Une fois à Kuujjuaq par contre, je ne suis pas encore à la maison. Il faut attendre et transférer sur Air Inuit. D’un 70kg de bagage autorisé sur le premier transporteur aérien, la deuxième compagnie n’autorise que 20kg. Faut savoir et ne pas se faire prendre (parce que l’excédent de bagages, à 7$/kg, ça peut être très cher). Une fois les bagages portés d’un comptoir à l’autre (en fait, il ne s’agit là que des deux comptoirs de l’aéroport!), il ne reste qu’à attendre, avec les enseignants des autres communautés nordiques, des inuit familiers, des infirmières et des policiers rencontrés au gré de leurs déplacements.

-Hey hey, Philippe! Tu t’en viens travailler à Quaqtaq? Super!
-Vous, vous ressemblez à Catherine de Tasiujaq, seriez-vous sa mère par hasard?
-Allo Éric! Comment ça va? Quoi de neuf, bon et joyeux?
C’est de même que ça se passe. Pas compliqué!

Et les petits avions décollent, reste juste à attraper le bon… Il n’y a pas des milliers d’écrans indicateurs comme dans les grosses aérogares : un moment d’inattention et puis on manque les messages crachés en trois langues des haut-parleurs.

-Ah c’est ton avion? Eh bien, salut! Si tu passes à Quaqtaq, n’hésite pas à venir souper! À la prochaine!

Jusqu’à ce que notre tour arrive. Le vol en destination de Kangirsuk-Quaqtaq-« Kangirsuk…je ne suis pas capable de prononcer »-Salluit, c’est le bon. C’est généralement un Twin ou un Dash8, des petits avions à hélices, pour quelques 15 ou 30 personnes. Des minibus volants. Et comme il n’y a pas beaucoup de passagers qui veulent aller dans chacun des villages, c’est le même avion qui fait le circuit, décollant et atterrissant à plusieurs reprises, laissant sortir et entrer des voyageurs à chaque arrêt. Temps de vol: varaiable... On passe d'un village à l'autre avec une excale enter chacun des sauts. Ça prend le temps que ça prend.

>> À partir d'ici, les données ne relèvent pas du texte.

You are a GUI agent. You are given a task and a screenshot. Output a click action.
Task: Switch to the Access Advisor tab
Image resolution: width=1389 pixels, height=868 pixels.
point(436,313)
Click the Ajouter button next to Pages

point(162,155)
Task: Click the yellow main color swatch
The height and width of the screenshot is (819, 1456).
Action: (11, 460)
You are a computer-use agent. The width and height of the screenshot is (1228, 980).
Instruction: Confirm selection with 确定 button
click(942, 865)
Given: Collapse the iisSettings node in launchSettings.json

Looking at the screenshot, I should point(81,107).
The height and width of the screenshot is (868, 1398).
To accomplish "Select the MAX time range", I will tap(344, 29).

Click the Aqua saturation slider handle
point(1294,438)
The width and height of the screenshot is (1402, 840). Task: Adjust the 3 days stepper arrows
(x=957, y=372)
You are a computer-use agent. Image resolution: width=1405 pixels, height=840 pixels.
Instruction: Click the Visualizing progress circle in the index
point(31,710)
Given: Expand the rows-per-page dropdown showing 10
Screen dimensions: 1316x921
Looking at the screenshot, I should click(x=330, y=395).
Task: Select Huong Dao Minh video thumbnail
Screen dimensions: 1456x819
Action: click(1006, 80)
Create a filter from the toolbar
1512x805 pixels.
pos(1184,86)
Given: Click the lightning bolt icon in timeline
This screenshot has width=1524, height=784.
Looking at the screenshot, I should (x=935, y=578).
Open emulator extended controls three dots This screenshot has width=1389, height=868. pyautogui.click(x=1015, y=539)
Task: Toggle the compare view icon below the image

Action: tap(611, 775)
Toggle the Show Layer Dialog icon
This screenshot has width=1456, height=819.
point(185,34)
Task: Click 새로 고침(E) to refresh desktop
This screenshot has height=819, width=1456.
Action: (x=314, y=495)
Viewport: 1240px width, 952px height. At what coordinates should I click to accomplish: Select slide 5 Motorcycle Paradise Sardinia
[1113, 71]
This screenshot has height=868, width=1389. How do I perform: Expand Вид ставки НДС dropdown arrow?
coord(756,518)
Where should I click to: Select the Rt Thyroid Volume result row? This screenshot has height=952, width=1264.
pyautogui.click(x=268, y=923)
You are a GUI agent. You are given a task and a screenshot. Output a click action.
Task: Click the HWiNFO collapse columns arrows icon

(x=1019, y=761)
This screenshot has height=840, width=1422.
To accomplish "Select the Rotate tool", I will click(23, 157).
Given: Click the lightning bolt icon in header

Et c’est là qu’il faut aussi être minimalement préparé. Parce que ces avions de brousse et leurs pilotes téméraires sont habitués à faire la route. Ils savent aussi quand les vents de biais ou la visibilité insuffisante ne permettent pas d’atterrir. Dans certaines circonstances, on ne quitte carrément pas Kuujjuaq. Il est aussi possible que l’avion décolle, mais n’atterrisse pas dans un village prévu, qu’il « saute » une destination. Dans ces cas-là, on vous débarque au village suivant, vous vous débrouillez et on vous rapatrie le lendemain… ou quand la météo le permet! D’où l’importance, dans le Nord, de voyager toujours avec de la bouffe, de la lecture et un iPod bien rempli sur soi. Dans les microscopiques aéroports de villages nordiques, qui grouillent de vie à l’arrivée et au départ d’un avion… et qui sont barrés à clé le reste du temps, ne comptez pas sur un casse-croûte ni sur un kiosque à journaux.

C’est peut-être pour cette raison qu’on nous nourrit si bien sur le premier vol. Parce que c’est peut-être le dernier bon repas avant un bon bout de temps!

Personnellement, je n’ai jamais eu à vivre de telles situations, mais les légendes font peur.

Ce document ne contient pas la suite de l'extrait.